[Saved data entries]
┄┄┄┄┄┄
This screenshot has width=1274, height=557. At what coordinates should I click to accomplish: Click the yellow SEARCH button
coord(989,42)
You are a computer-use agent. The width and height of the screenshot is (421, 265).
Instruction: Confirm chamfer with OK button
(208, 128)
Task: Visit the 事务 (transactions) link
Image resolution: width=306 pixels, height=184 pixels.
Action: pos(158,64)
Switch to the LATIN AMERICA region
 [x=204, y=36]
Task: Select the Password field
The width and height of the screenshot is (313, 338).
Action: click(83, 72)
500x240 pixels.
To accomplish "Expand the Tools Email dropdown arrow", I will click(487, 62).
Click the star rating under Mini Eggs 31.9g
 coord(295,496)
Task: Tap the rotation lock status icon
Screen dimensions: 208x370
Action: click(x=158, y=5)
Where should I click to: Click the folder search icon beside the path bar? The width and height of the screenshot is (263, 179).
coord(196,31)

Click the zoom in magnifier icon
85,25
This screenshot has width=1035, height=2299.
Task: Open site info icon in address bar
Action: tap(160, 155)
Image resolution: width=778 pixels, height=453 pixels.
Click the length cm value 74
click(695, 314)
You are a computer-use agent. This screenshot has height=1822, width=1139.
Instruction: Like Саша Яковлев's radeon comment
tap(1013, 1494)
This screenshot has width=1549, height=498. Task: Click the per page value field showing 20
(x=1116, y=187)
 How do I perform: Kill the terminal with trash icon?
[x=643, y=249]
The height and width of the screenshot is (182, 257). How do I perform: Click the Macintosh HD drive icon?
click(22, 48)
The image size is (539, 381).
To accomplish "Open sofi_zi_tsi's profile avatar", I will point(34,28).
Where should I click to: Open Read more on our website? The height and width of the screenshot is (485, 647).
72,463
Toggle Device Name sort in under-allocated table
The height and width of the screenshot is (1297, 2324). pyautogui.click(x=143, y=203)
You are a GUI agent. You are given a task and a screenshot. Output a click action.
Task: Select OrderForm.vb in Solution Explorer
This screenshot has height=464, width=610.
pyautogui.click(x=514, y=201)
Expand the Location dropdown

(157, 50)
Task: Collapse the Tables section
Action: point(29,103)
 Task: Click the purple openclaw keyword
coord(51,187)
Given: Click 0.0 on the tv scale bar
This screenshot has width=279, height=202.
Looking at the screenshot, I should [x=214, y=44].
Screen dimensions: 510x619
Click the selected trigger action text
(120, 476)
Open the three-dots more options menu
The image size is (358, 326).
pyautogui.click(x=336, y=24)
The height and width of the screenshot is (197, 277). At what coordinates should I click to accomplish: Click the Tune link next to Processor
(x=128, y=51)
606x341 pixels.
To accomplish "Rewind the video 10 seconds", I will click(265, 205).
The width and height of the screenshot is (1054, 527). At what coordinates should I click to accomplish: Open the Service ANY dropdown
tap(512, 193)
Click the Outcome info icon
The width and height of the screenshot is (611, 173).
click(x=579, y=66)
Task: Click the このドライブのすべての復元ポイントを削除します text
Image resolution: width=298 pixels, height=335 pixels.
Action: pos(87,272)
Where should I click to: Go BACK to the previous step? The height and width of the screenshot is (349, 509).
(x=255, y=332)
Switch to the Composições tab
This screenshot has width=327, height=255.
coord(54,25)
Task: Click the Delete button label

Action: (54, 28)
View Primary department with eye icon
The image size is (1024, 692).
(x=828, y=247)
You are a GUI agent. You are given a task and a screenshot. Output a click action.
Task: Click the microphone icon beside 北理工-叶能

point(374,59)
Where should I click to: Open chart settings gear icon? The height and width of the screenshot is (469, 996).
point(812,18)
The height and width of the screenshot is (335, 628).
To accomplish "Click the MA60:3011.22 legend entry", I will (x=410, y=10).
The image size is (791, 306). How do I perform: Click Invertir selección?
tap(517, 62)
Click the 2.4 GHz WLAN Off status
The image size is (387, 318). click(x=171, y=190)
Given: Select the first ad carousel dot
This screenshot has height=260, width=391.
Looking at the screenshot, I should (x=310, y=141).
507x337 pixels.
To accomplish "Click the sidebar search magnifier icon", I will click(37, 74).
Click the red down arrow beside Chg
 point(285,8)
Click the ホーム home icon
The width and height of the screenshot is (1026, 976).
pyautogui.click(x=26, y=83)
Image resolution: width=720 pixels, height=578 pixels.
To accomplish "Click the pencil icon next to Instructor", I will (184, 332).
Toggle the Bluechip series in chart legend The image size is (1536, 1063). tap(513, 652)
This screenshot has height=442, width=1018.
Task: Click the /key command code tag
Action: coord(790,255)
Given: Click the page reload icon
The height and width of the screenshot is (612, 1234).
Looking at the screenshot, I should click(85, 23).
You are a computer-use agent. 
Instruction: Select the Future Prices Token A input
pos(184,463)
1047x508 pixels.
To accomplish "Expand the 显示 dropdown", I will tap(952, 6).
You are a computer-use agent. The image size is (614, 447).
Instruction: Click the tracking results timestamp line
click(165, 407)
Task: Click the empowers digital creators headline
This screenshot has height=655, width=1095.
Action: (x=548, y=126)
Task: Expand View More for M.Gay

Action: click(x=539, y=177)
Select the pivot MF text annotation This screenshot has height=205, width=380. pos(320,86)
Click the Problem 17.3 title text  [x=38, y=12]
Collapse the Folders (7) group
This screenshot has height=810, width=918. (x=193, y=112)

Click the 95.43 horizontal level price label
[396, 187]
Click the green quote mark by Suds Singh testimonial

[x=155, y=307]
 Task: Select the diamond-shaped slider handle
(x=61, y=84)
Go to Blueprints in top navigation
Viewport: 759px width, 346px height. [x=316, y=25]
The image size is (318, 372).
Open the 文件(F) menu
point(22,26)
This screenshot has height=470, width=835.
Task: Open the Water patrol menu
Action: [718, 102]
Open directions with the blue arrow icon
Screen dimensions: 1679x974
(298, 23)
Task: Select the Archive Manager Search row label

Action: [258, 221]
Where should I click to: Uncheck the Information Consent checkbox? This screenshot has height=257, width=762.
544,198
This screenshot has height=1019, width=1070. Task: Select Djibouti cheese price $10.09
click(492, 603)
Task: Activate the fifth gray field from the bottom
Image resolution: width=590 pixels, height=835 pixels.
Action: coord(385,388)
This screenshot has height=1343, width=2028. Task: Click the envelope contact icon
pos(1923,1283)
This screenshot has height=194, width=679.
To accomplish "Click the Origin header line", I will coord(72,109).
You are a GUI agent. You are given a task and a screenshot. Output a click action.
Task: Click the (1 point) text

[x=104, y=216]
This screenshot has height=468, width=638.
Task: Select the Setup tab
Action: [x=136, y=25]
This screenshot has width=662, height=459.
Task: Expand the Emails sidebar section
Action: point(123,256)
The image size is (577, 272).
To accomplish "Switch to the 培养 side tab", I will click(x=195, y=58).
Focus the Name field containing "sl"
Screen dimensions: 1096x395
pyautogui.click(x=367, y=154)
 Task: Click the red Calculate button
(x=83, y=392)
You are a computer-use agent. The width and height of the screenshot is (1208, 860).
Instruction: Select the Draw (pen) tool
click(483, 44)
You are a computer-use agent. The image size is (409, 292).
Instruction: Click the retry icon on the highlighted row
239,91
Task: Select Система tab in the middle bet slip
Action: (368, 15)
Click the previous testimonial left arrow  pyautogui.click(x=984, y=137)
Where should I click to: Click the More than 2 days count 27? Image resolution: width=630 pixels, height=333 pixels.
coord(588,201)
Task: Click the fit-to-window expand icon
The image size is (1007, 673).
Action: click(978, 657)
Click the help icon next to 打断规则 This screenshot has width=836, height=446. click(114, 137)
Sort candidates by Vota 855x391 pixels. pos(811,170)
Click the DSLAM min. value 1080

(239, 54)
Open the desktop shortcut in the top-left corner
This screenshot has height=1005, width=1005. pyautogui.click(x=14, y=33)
┄┄┄┄┄┄
Print all the entries exactly as written.

This screenshot has width=1274, height=557. At what coordinates should I click to accomplish: Click the yellow SEARCH button
coord(989,42)
You are a computer-use agent. The width and height of the screenshot is (421, 265).
Instruction: Confirm chamfer with OK button
(208, 128)
Task: Visit the 事务 (transactions) link
Image resolution: width=306 pixels, height=184 pixels.
Action: pos(158,64)
Switch to the LATIN AMERICA region
 [x=204, y=36]
Task: Select the Password field
The width and height of the screenshot is (313, 338).
Action: click(83, 72)
500x240 pixels.
To accomplish "Expand the Tools Email dropdown arrow", I will click(487, 62).
Click the star rating under Mini Eggs 31.9g
 coord(295,496)
Task: Tap the rotation lock status icon
Screen dimensions: 208x370
Action: click(x=158, y=5)
Where should I click to: Click the folder search icon beside the path bar? The width and height of the screenshot is (263, 179).
coord(196,31)

Click the zoom in magnifier icon
85,25
This screenshot has width=1035, height=2299.
Task: Open site info icon in address bar
Action: tap(160, 155)
Image resolution: width=778 pixels, height=453 pixels.
Click the length cm value 74
click(695, 314)
You are a computer-use agent. This screenshot has height=1822, width=1139.
Instruction: Like Саша Яковлев's radeon comment
tap(1013, 1494)
This screenshot has width=1549, height=498. Task: Click the per page value field showing 20
(x=1116, y=187)
 How do I perform: Kill the terminal with trash icon?
[x=643, y=249]
The height and width of the screenshot is (182, 257). How do I perform: Click the Macintosh HD drive icon?
click(22, 48)
The image size is (539, 381).
To accomplish "Open sofi_zi_tsi's profile avatar", I will point(34,28).
Where should I click to: Open Read more on our website? The height and width of the screenshot is (485, 647).
72,463
Toggle Device Name sort in under-allocated table
The height and width of the screenshot is (1297, 2324). pyautogui.click(x=143, y=203)
You are a GUI agent. You are given a task and a screenshot. Output a click action.
Task: Select OrderForm.vb in Solution Explorer
This screenshot has height=464, width=610.
pyautogui.click(x=514, y=201)
Expand the Location dropdown

(157, 50)
Task: Collapse the Tables section
Action: point(29,103)
 Task: Click the purple openclaw keyword
coord(51,187)
Given: Click 0.0 on the tv scale bar
This screenshot has width=279, height=202.
Looking at the screenshot, I should [x=214, y=44].
Screen dimensions: 510x619
Click the selected trigger action text
(120, 476)
Open the three-dots more options menu
The image size is (358, 326).
pyautogui.click(x=336, y=24)
The height and width of the screenshot is (197, 277). At what coordinates should I click to accomplish: Click the Tune link next to Processor
(x=128, y=51)
606x341 pixels.
To accomplish "Rewind the video 10 seconds", I will click(265, 205).
The width and height of the screenshot is (1054, 527). At what coordinates should I click to accomplish: Open the Service ANY dropdown
tap(512, 193)
Click the Outcome info icon
The width and height of the screenshot is (611, 173).
click(x=579, y=66)
Task: Click the このドライブのすべての復元ポイントを削除します text
Image resolution: width=298 pixels, height=335 pixels.
Action: pos(87,272)
Where should I click to: Go BACK to the previous step? The height and width of the screenshot is (349, 509).
(x=255, y=332)
Switch to the Composições tab
This screenshot has width=327, height=255.
coord(54,25)
Task: Click the Delete button label

Action: (54, 28)
View Primary department with eye icon
The image size is (1024, 692).
(x=828, y=247)
You are a GUI agent. You are given a task and a screenshot. Output a click action.
Task: Click the microphone icon beside 北理工-叶能

point(374,59)
Where should I click to: Open chart settings gear icon? The height and width of the screenshot is (469, 996).
point(812,18)
The height and width of the screenshot is (335, 628).
To accomplish "Click the MA60:3011.22 legend entry", I will (x=410, y=10).
The image size is (791, 306). How do I perform: Click Invertir selección?
tap(517, 62)
Click the 2.4 GHz WLAN Off status
The image size is (387, 318). click(x=171, y=190)
Given: Select the first ad carousel dot
This screenshot has height=260, width=391.
Looking at the screenshot, I should (x=310, y=141).
507x337 pixels.
To accomplish "Click the sidebar search magnifier icon", I will click(37, 74).
Click the red down arrow beside Chg
 point(285,8)
Click the ホーム home icon
The width and height of the screenshot is (1026, 976).
pyautogui.click(x=26, y=83)
Image resolution: width=720 pixels, height=578 pixels.
To accomplish "Click the pencil icon next to Instructor", I will (184, 332).
Toggle the Bluechip series in chart legend The image size is (1536, 1063). tap(513, 652)
This screenshot has height=442, width=1018.
Task: Click the /key command code tag
Action: coord(790,255)
Given: Click the page reload icon
The height and width of the screenshot is (612, 1234).
Looking at the screenshot, I should click(85, 23).
You are a computer-use agent. 
Instruction: Select the Future Prices Token A input
pos(184,463)
1047x508 pixels.
To accomplish "Expand the 显示 dropdown", I will tap(952, 6).
You are a computer-use agent. The image size is (614, 447).
Instruction: Click the tracking results timestamp line
click(165, 407)
Task: Click the empowers digital creators headline
This screenshot has height=655, width=1095.
Action: (x=548, y=126)
Task: Expand View More for M.Gay

Action: click(x=539, y=177)
Select the pivot MF text annotation This screenshot has height=205, width=380. pos(320,86)
Click the Problem 17.3 title text  [x=38, y=12]
Collapse the Folders (7) group
This screenshot has height=810, width=918. (x=193, y=112)

Click the 95.43 horizontal level price label
[396, 187]
Click the green quote mark by Suds Singh testimonial

[x=155, y=307]
 Task: Select the diamond-shaped slider handle
(x=61, y=84)
Go to Blueprints in top navigation
Viewport: 759px width, 346px height. [x=316, y=25]
The image size is (318, 372).
Open the 文件(F) menu
point(22,26)
This screenshot has height=470, width=835.
Task: Open the Water patrol menu
Action: [718, 102]
Open directions with the blue arrow icon
Screen dimensions: 1679x974
(298, 23)
Task: Select the Archive Manager Search row label

Action: [258, 221]
Where should I click to: Uncheck the Information Consent checkbox? This screenshot has height=257, width=762.
544,198
This screenshot has height=1019, width=1070. Task: Select Djibouti cheese price $10.09
click(492, 603)
Task: Activate the fifth gray field from the bottom
Image resolution: width=590 pixels, height=835 pixels.
Action: coord(385,388)
This screenshot has height=1343, width=2028. Task: Click the envelope contact icon
pos(1923,1283)
This screenshot has height=194, width=679.
To accomplish "Click the Origin header line", I will coord(72,109).
You are a GUI agent. You are given a task and a screenshot. Output a click action.
Task: Click the (1 point) text

[x=104, y=216]
This screenshot has height=468, width=638.
Task: Select the Setup tab
Action: [x=136, y=25]
This screenshot has width=662, height=459.
Task: Expand the Emails sidebar section
Action: point(123,256)
The image size is (577, 272).
To accomplish "Switch to the 培养 side tab", I will click(x=195, y=58).
Focus the Name field containing "sl"
Screen dimensions: 1096x395
pyautogui.click(x=367, y=154)
 Task: Click the red Calculate button
(x=83, y=392)
You are a computer-use agent. The width and height of the screenshot is (1208, 860).
Instruction: Select the Draw (pen) tool
click(483, 44)
You are a computer-use agent. The image size is (409, 292).
Instruction: Click the retry icon on the highlighted row
239,91
Task: Select Система tab in the middle bet slip
Action: (368, 15)
Click the previous testimonial left arrow  pyautogui.click(x=984, y=137)
Where should I click to: Click the More than 2 days count 27? Image resolution: width=630 pixels, height=333 pixels.
coord(588,201)
Task: Click the fit-to-window expand icon
The image size is (1007, 673).
Action: click(978, 657)
Click the help icon next to 打断规则 This screenshot has width=836, height=446. click(114, 137)
Sort candidates by Vota 855x391 pixels. pos(811,170)
Click the DSLAM min. value 1080

(239, 54)
Open the desktop shortcut in the top-left corner
This screenshot has height=1005, width=1005. pyautogui.click(x=14, y=33)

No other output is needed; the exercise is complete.